Zoe Foster is one of my favourite chick lit authors – and not just because she has an adorable baby and is married to the hilarious Hamish Blake (which means that in real life she must also have a wicked sense of humour). So while I’ve read her newer stuff, I thought I’d delve into the ol’ Zoe Foster archives and try out her very first novel, Air Kisses.
Told from the perspective of Hannah (love when characters have the same name as me), a newly hired beauty editor who has no idea about makeup, Air Kisses is an inside look at the magazine world and all of the drama that comes with it. When Hannah discovers her boyfriend of five years is cheating on her, she throws herself into work – not only will she master liquid eyeliner and look fabulous all the time, but she’ll also manage to turn a career into it.
Of course, being a delicious light and fluffy chick lit, Air Kisses has not one, not two, but THREE suitably cute boys for Hannah to begin flings with. After all, what man can resist perfectly applied lipgloss?

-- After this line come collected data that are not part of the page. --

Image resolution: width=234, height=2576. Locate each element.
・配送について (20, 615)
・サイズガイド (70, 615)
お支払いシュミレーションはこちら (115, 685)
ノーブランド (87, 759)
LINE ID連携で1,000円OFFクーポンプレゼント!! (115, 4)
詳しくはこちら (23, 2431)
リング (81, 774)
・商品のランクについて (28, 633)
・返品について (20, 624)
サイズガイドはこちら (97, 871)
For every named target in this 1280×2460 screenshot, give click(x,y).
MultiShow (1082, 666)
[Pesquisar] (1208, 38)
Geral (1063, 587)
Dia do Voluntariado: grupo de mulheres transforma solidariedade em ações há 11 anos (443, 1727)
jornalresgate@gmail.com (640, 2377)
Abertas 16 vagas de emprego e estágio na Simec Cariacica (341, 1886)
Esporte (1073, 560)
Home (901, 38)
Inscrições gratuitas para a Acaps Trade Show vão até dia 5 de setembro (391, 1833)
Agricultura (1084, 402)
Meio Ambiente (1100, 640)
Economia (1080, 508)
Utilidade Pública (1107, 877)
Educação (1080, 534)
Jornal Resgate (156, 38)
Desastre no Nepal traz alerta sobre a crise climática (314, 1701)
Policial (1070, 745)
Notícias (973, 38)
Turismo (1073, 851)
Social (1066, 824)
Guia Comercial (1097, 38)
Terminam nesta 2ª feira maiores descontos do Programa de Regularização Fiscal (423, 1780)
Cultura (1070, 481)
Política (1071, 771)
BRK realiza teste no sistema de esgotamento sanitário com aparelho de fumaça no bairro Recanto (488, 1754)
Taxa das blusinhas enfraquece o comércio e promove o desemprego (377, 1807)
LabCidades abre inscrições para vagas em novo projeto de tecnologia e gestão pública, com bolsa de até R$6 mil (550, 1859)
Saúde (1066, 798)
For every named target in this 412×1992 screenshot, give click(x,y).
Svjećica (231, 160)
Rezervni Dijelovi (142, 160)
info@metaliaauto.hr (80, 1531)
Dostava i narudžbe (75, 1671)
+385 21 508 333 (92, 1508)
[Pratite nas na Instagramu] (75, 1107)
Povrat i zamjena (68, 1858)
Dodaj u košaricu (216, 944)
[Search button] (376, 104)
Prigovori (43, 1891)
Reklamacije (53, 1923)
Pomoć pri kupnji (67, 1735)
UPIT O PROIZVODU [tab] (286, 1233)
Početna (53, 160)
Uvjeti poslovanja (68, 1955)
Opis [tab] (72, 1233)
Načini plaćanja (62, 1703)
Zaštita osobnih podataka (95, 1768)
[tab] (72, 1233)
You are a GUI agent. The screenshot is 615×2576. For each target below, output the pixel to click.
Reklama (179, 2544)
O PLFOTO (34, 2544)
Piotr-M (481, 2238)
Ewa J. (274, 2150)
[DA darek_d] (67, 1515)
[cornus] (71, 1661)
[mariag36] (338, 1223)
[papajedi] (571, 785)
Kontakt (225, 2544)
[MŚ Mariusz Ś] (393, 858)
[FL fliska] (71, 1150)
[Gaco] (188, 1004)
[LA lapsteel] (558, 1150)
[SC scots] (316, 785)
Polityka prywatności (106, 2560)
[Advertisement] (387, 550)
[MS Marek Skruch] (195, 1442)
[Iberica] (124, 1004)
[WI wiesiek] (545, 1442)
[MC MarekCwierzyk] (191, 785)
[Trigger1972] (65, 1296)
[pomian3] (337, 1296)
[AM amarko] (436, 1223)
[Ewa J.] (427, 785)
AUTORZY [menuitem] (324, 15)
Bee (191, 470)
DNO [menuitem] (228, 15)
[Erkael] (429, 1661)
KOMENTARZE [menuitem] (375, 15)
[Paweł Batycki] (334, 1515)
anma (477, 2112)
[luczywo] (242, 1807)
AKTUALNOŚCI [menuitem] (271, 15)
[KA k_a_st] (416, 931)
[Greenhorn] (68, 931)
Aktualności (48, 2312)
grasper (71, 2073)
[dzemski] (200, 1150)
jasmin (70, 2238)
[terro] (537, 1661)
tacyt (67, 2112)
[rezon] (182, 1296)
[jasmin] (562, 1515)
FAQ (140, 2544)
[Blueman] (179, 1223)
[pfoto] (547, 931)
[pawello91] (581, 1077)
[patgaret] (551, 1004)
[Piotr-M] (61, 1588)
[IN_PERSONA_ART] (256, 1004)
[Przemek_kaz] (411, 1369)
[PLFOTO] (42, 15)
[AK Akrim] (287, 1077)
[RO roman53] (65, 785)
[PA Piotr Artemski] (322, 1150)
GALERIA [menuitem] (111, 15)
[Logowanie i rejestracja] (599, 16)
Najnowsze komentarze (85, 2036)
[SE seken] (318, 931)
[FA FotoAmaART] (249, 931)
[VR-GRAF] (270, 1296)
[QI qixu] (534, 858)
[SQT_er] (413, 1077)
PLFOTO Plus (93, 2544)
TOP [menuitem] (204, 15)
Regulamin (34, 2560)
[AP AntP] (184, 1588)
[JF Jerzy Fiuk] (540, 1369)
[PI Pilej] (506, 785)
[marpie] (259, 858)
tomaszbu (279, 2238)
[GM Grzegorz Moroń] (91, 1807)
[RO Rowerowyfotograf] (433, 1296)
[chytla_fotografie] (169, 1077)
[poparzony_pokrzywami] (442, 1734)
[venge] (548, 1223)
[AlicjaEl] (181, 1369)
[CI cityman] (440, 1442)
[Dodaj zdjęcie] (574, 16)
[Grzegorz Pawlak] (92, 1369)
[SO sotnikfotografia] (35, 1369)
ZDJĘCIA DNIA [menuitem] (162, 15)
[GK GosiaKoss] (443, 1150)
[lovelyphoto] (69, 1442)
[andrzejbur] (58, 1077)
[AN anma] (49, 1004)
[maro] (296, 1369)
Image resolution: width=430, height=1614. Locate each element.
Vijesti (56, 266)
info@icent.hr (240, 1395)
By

The premise of Air Kisses unfortunately had all the makings of a terrible chick lit novel, and while I would love to tell you that Zoe Foster managed to rise above them all, sadly that was not the case. The biggest issue I had with this novel was that it utterly lacked any substance at all. While I realise that seems a tad unfair considering we are dealing with a chick lit about a girl who works as a beauty editor, please hear me out. What was missing in Air Kisses was any conflict. While Hannah definitely had issues in her life – terrible ex-boyfriend, terrifying new job, inability to apply winged eyeliner etc etc – they all either went away or were resolved rather simply. For example, considering the premise of the novel is that Hannah is useless at applying makeup, it becomes a non-issue in the novel from about page five. And while there is a bit of bitchy bitchy amongst her colleagues, that too doesn’t really become a major issue, but rather the type of thing you’d mention to a friend over lunch. And lastly, while there are multiple romances in this novel, none of them were gratifying enough or, for that matter, realistic enough. While each fit into their stereotype a little too easily, each of the males were competing for page space, so to speak, and since they weren’t getting enough (it’s hard to fit three male leads into a 300-page novel), all three ended up a bit two-dimensional.
The other big issue I had with this novel was that there lacked any sense of sister solidarity. By ‘sister solidarity’ I mean the type of friendship that we all aspire to have, and which, let’s be honest, is why so many of us go back time and again to watch re-runs of Sex and the City (because to be frank, Mr Big is a bit blah). While Hannah does have a best friend, Izzy, and she makes girlfriends in her new job, all of them seemed, well, a bit shit. It just blew my mind that her best friend of many, many years would tell her that she should go on another date with her sleazy, cheating, useless ex-boyfriend because ‘what if he is The One’. Now, I know everyone’s friendships are different, but the friends I have would make sure that I didn’t go ten feet near a guy who treated me that badly…unless it was to egg his car. Fictional it may be, but I can’t condone a friendship that encourages woman to continue to be used and not viewed for her worth (I am woman, hear me roar etc).
I don’t want to be too harsh on Zoe Foster, because I really love her later novels (she even read one of my reviews!), but unfortunately Air Kisses fell a bit short. Thankfully, I think that Zoe has really grown as a writer since this one was written, and so I’d recommend trying some of those before picking up this one!
Have you read Air Kisses or anything by Zoe Foster? Are you a fan of chick lit? Let me know!